§ DO THIS: Rewrite the entries below as a numbered list, starting at the line that contains "Screen dimensions: 521x470" and running through the end of the entries, with blank lines omitted.

§ PROVIDED RECORDS:
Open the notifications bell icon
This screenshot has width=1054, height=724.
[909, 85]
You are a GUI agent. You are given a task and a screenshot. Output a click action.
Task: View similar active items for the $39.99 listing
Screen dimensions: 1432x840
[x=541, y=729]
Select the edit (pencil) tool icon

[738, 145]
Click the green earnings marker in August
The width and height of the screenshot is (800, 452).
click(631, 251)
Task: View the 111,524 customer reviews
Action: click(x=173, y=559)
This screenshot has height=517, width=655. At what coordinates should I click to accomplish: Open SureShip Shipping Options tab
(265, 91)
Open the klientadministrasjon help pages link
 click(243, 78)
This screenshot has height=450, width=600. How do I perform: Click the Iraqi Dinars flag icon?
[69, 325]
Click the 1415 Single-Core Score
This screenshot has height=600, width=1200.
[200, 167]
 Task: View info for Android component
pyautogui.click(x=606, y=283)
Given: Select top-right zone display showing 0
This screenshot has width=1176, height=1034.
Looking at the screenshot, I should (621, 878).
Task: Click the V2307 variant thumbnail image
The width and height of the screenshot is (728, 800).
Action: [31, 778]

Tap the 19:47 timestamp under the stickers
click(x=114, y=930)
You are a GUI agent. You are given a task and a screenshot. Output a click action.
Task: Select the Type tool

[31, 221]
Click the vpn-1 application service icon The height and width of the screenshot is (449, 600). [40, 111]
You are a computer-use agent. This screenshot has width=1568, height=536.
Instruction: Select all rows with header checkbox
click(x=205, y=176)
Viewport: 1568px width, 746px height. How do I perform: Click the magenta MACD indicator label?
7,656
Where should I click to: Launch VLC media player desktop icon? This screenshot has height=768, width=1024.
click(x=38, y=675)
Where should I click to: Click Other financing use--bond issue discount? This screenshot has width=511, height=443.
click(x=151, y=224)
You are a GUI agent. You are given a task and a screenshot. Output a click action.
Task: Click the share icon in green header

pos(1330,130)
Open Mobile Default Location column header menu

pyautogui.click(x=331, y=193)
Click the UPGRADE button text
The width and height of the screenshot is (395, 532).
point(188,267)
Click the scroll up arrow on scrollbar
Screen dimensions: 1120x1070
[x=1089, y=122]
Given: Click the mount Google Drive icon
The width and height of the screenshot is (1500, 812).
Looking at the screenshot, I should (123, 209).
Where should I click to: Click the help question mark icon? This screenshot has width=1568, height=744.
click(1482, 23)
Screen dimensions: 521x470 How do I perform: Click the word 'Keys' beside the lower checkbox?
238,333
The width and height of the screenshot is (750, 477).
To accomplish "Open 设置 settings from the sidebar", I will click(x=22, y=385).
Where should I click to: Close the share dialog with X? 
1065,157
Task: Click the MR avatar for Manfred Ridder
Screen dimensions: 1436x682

§ RESPONSE FOR THIS EXERCISE:
1. Screen dimensions: 521x470 How do I perform: Click the word 'Keys' beside the lower checkbox?
2. 238,333
3. The width and height of the screenshot is (750, 477).
4. To accomplish "Open 设置 settings from the sidebar", I will click(x=22, y=385).
5. Where should I click to: Close the share dialog with X? 
6. 1065,157
7. Task: Click the MR avatar for Manfred Ridder
8. Screen dimensions: 1436x682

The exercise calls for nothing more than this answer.